As the goal-shy striker closes in on an unwanted milestone, we look back at how the Spaniard endured a day that would make Jack Bauer's counter terrorism unit wince
By Joe Doyle
"I have not scored in almost 24 hours. I deal with owners that have killed (the careers of) managers and I guarantee you these people have a back-up plan. Every second is crucial – every minute counts. This is personal: defenders are trying to destroy me."
These are (possibly) the words that will be coming out of Fernando Torres’ mouth ahead of Chelsea’s Premier League game against Stoke City on Saturday.
The out-of-form striker has played almost an entire day’s worth of football without finding the back of the net. He has nine minutes in which to avoid that feat against the Potters at the weekend – if he plays, that is.
Goal.com take a look back on what will certainly have been one of the longest days in the Spaniard's career - and one that would make even Jack Bauer grimace with pain.
00:00 – 01:00: Things are looking up for Torres as he scores his second consecutive league goal for Chelsea against Swansea – but it is almost immediately soured by a red card for a lunge at Mark Gower.
01:00 – 01:30: The striker is on the bench as former club Liverpool come to town. The visiting fans taunt him with a banner proclaiming: “Ya paid £50m for Margi Clarke”, referring to the former Coronation Street actress. He came on late, but saw his side lose.
01:30 – 02:00: Comes off the bench again, but sets up a goal for Salomon Kalou. Checked back and away from goal when through though, displaying a lack of confidence.
02:00 – 04:00: The striker notches another assist against Fulham, but goals still evade him and he’s not on form. Comes off the bench in the defeat against Aston Villa and rattles the crossbar.
04:00 – 08:00: The striker plays well against Wolves, playing a key part in the winning goal and, with a month of starts to look forward to as Didier Drogba departs for the African Cup of Nations, things are looking up for Torres.
08:00 – 12:00: Assists two goals in the closing stages against Portsmouth in the FA Cup, but doesn’t really threaten in front of goal. Torres eventually reaches half a day of football and no goals. “We have to end this thing, and I'm not talking hours - I'm talking minutes,” to borrow from the show.
12:00 – 13:30: He just cannot buy a goal. A fantastic scissor-kick against Sunderland cannons back off the bar and hits (hits!) Frank Lampard and goes in. He is denied two strong penalty appeals and leaves the field without a goal again.
13:30 – 15:00: A bad display against Norwich. Forced a save against from John Ruddy, but as his side search for a goal he pokes the ball wide from seven yards. Substituted with the scores still at 0-0.

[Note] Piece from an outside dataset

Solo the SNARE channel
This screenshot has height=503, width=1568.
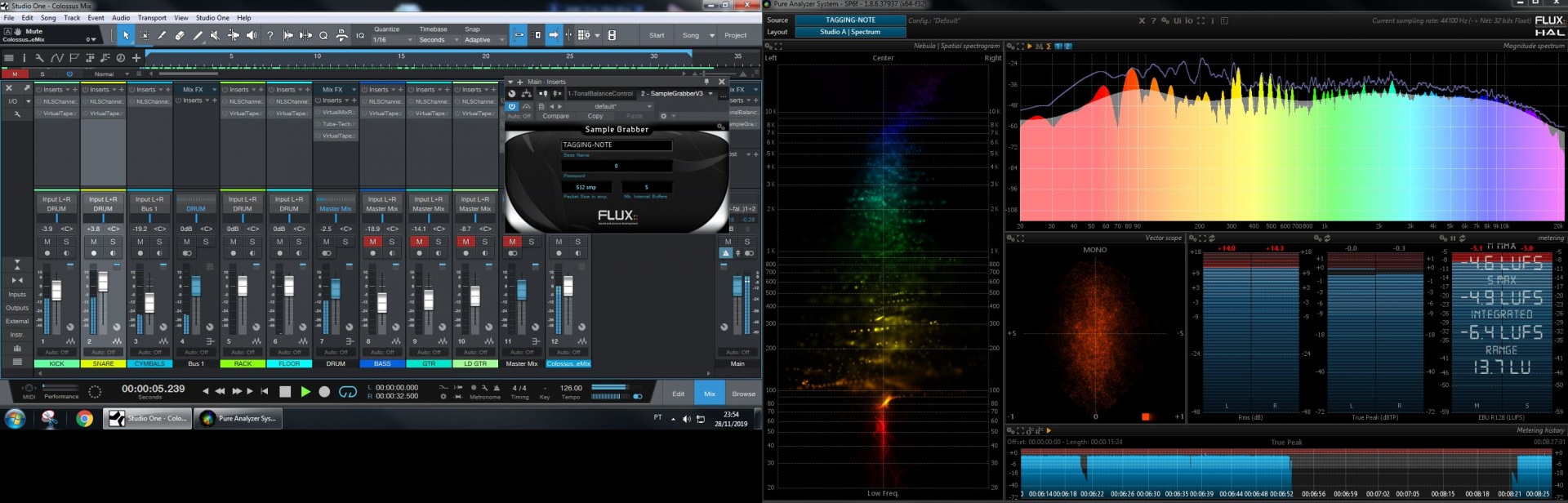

15:00 – 16:30: An all-too-familiar feeling for the Spaniard as he leaves the field without a goal against QPR. He plays well, but Drogba isn’t far from home...
16:30 – 18:00: A poor display against Swansea in a 1-1 draw and it’s looking like it’ll get worse before it gets better.
18:00 – 19:30: Puts in a wonderful cross for Juan Mata’s goal against United and starts playing with some confidence. Put through on goal though against David de Gea and shows a failure to pull the trigger which would have Jack Bauer spewing his lite-beer in disgust. Reverts into his shell before United pull level in the last 10 minutes.
19:30 – 21:00: Woeful against Everton in defeat on Merseyside, his confidence has dipped again following the United incident. Drogba returns.
21:00 – 22:00: Reaches rock bottom against Birmingham in the FA Cup. Replaced at half-time by Drogba as his team trail. Doesn’t play against Napoli, and is only afforded a cameo against Bolton.
22:00 – 23:51: Another short appearance in a disastrous defeat against West Brom in his commanding officer’s last operation. This is followed by an abject performance against Birmingham again. He wins a penalty – but refuses to take it when offered the chance. Could he be any less confident? Wait, wrong American television show…
And so, with nine minutes remaining of an unforgettable day consisting of both unlucky and drab performances, we have to ask: can Tony Pulis’ version of the Counter-Torresism unit contain him for a mere nine minutes more?
Or will El Nino strike as the clock ticks down to zero?